Overall, I read 4 fiction books (1 contemporary, 2 Sci Fi or Fantasy, and 1 classic–last year I read 8 fiction), 3 non-fiction books (1 books of theater essays, 1 theater history book, and 1 Political Science/Abolition–last year I read 3 non-fiction), 1 children series book, 2 plays, and 1 book of poetry. I’m also in the middle of a book of short stories but will have to include that on next year’s list. I didn’t read any non-American authors this year; last year I read 3. Last year I read 8 female authors, with 1 being a woman of color; this year I read 6, with 2 being women of color. 1 book and the short stories book I’m in the middle of were for my virtual book club with my college friends (last year there were 3), and 1 was sort of for another book club at work (I say sort of because I was really reading the last book in the Broken Earth trilogy when the first book was actually the one for the book club)–last year there were 3. Usually I try to read 1 book by someone I know, which kind of counts with reading Musical Theater Today, but I also read a book by someone I knew in college. 1 book I read because it related to something I was writing/working on (same as last year), and 2 books were plays that I read with The Thornton Wilder Society’s virtual readings.
These stats are fairly similar to last year’s, although I read slightly fewer books this year, most notably fewer fiction books. I am happy that I kept up with reading more women authors and increased the number of women of color authors slightly, however I did not read any non-American authors this year. I did keep my good mix of fiction, non-fiction, children/young adult books, and poetry, although I did not read a feminism book this year, again (unless you count the chapter on gender in the book Are Prisons Obsolete?). My resolution has been to read 1 poetry book a year, and I have stuck to that, as well as to my resolution to read 1 Thornton Wilder book a year. However, one of my resolutions last year AND the years before that had been to read a biography, and I still did not do that, again. I basically achieved all my reading goals except for biography and a feminism book, though. Next year: Continue with at least a 50:50 ratio for women to men authors and continue with my reading variety–make sure to continue to read 1 poetry book a year, 1 feminism OR political science/abolition book a year, and 1 Wilder book a year–but make sure to read a biography as well.

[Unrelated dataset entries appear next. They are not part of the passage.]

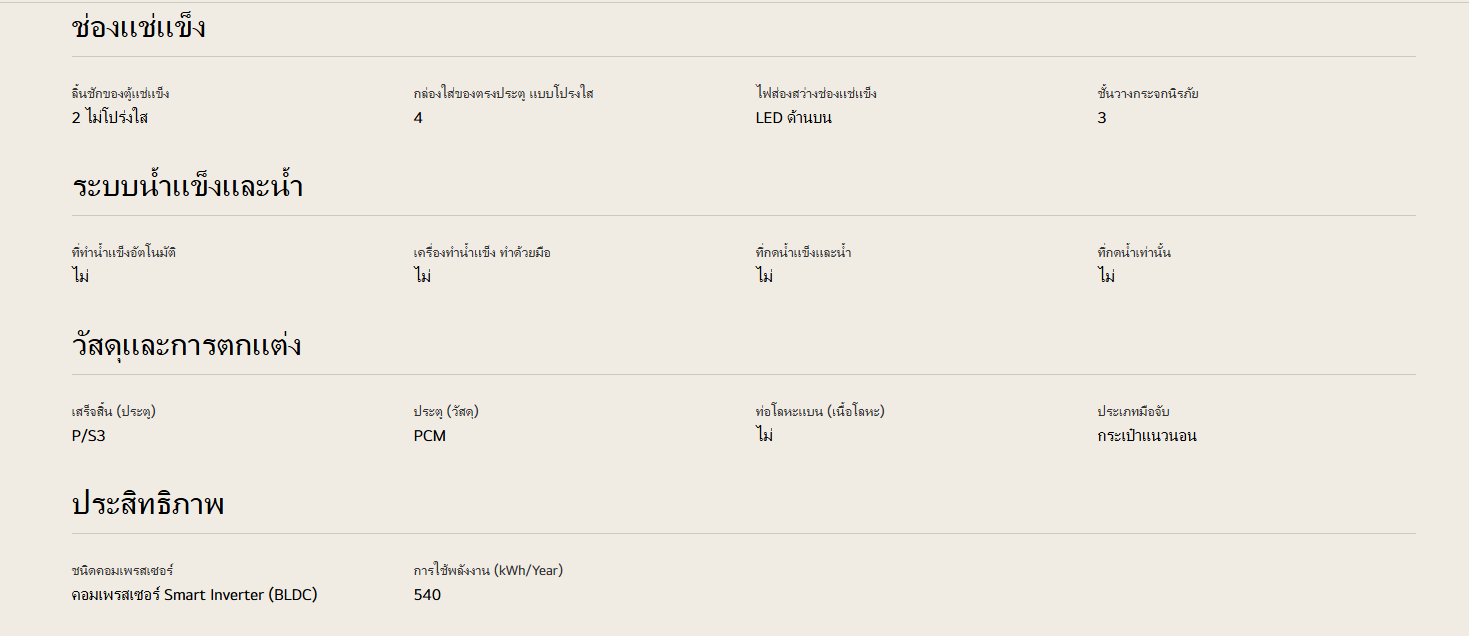Click the ระบบน้ำแข็งและน้ำ section heading

pos(188,186)
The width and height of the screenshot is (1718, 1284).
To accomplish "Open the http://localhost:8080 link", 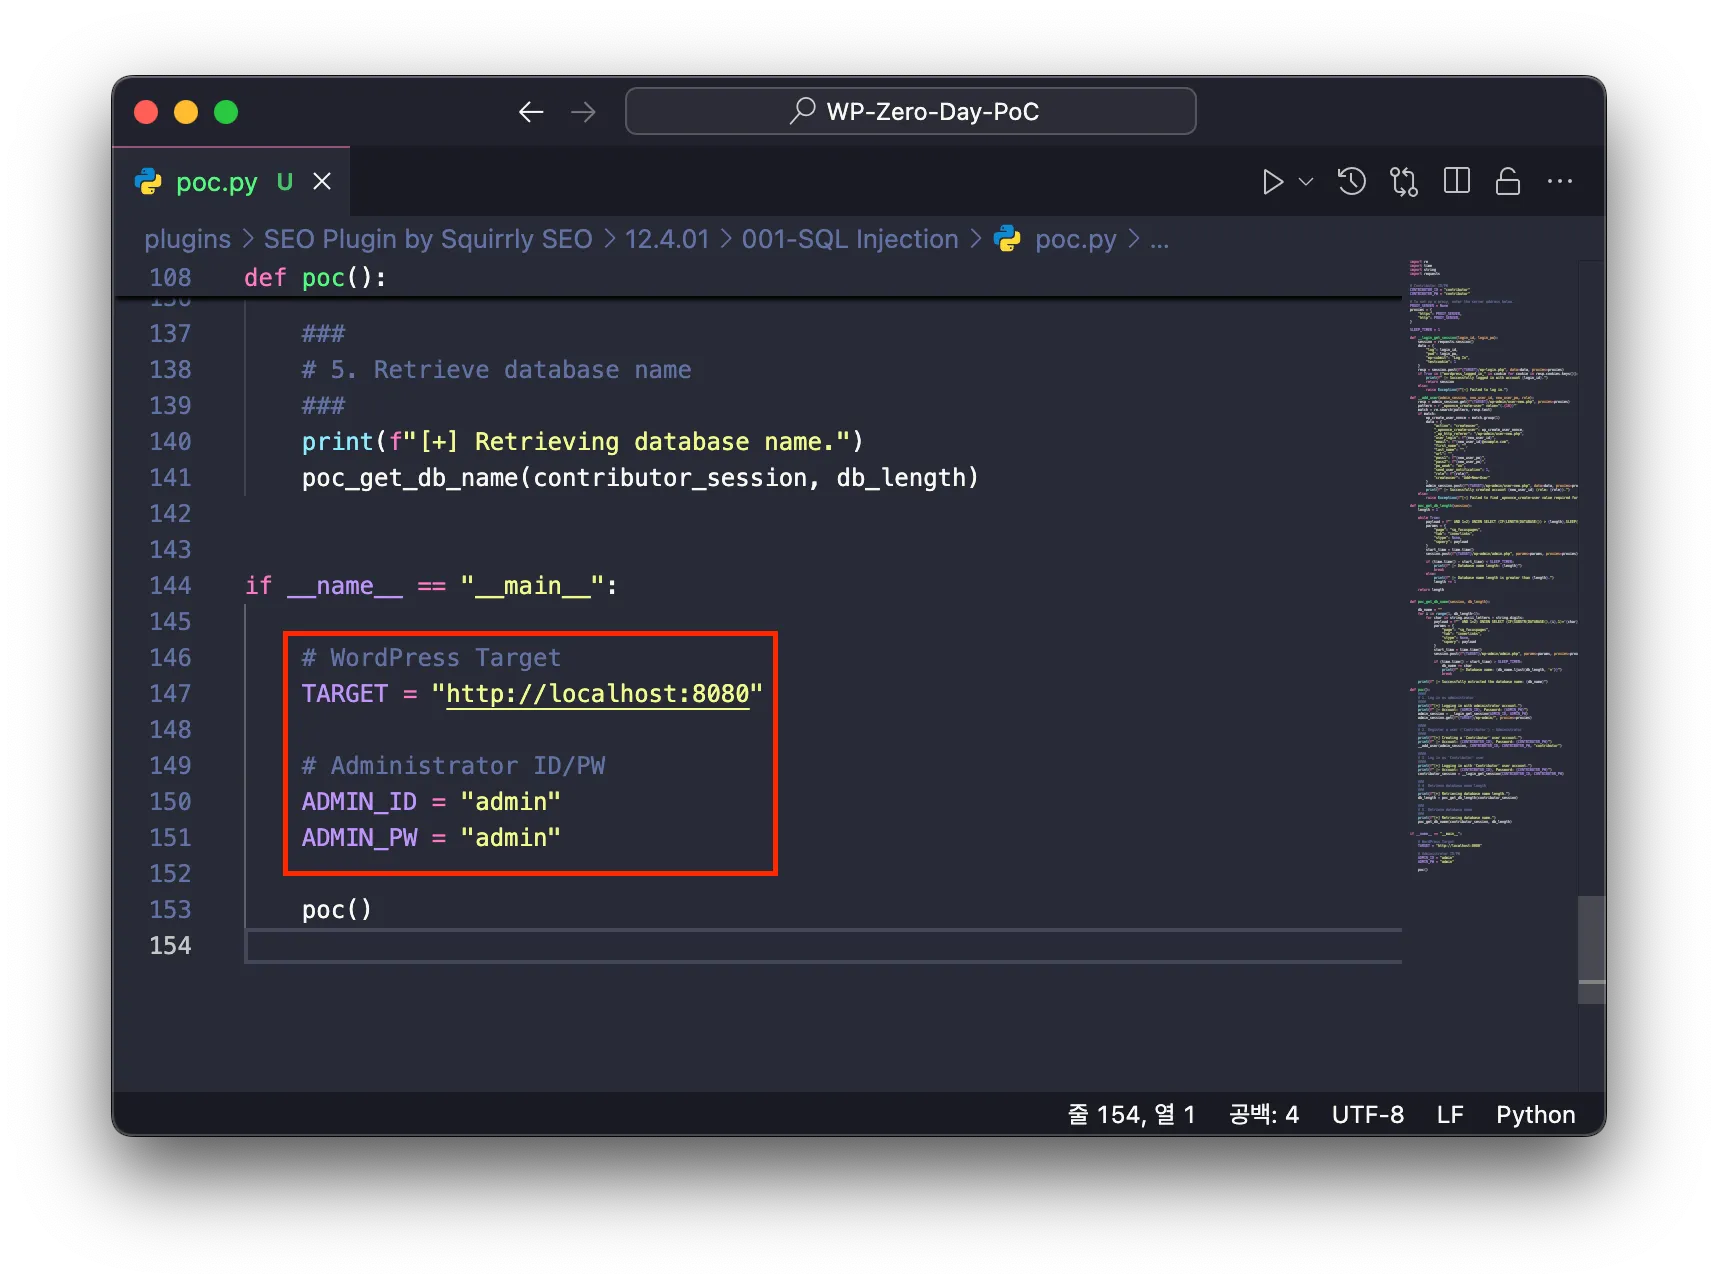I will 597,694.
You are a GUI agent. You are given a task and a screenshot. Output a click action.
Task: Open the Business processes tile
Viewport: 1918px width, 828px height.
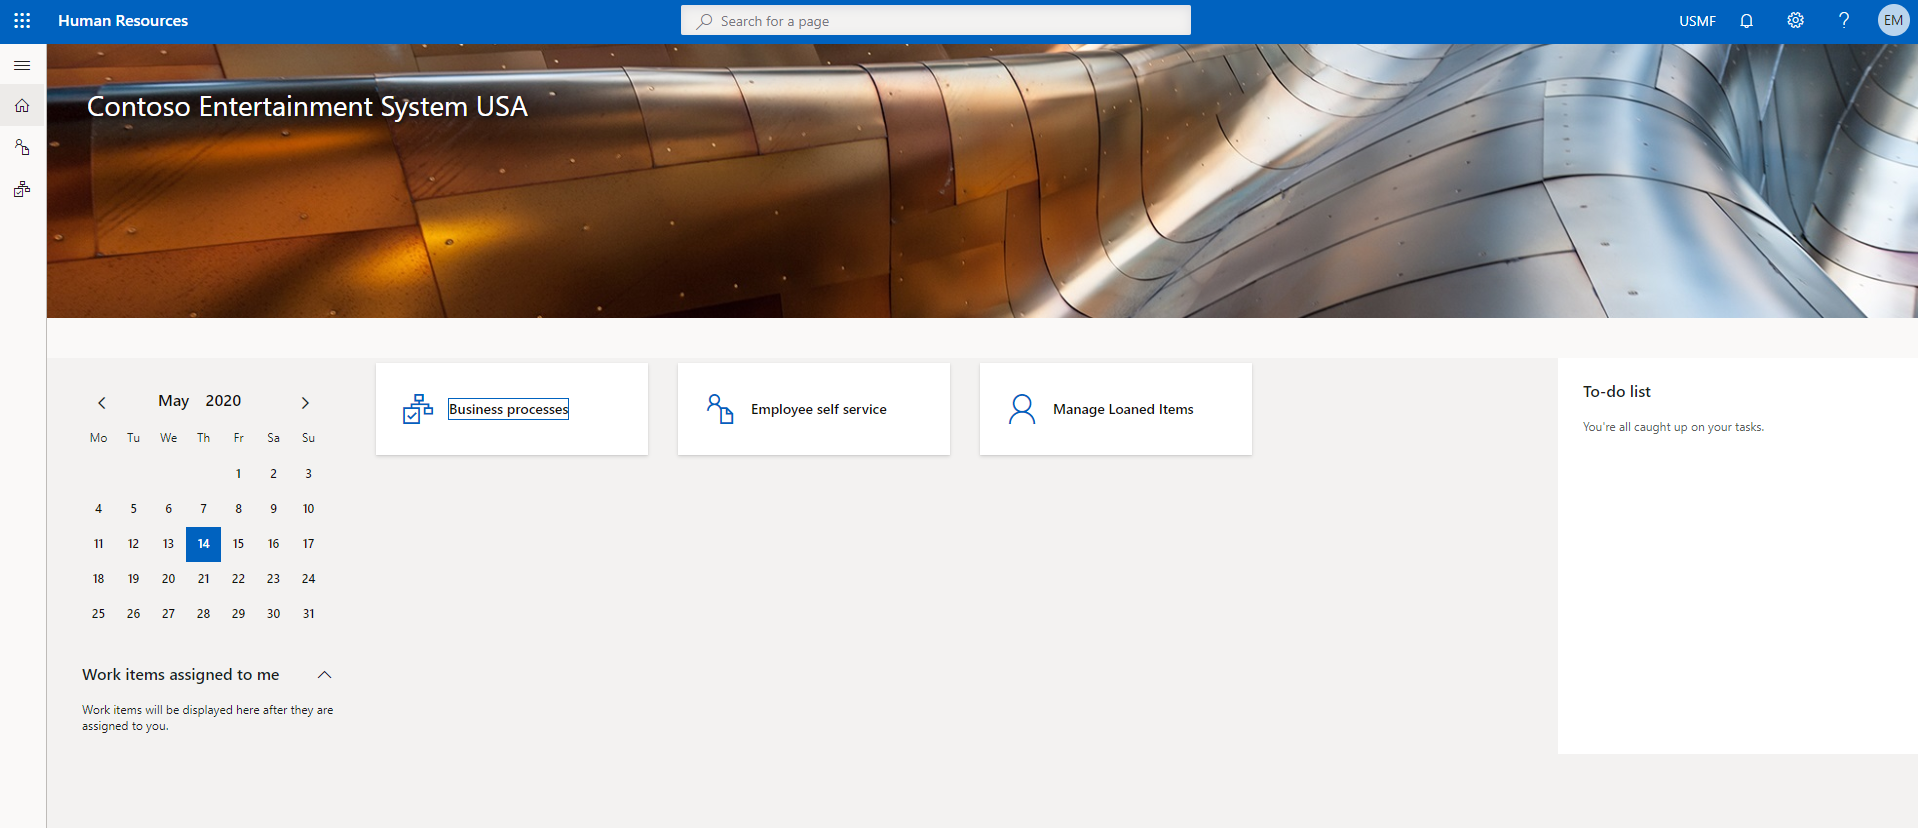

I also read 5 New Yorkers (1 less than last year) and 4 New York magazines (2 less than last year) in between each book, as well as various other magazine/web articles. Plus, every Barnard Magazine in print (one was online this year, which I did not read).I’m a little disappointed I fell yet again in my magazine reading. Next year: Try to bring myself up to previous years’ numbers of 10 New Yorkers and 10 New York magazines a year, or at least 7 each.
I’ll still list the online reading/writing classes I was in. This year, I did ModPo this fall and continued working through an Iowa Writing Center class (Hidden Meanings: Creative Fiction, Non-Fiction, and Facts), which I didn’t finish, but maybe I’ll finish up to be finished next year. Last year I didn’t read any short stories except for those in the short story collection I read. This year, I read 1 as part of my online class. I did read two thirds of a book of short stories by Katherine Anne Porter–I was hoping to finish the entire book this year but since I didn’t, the two thirds of short stories count towards my short story count.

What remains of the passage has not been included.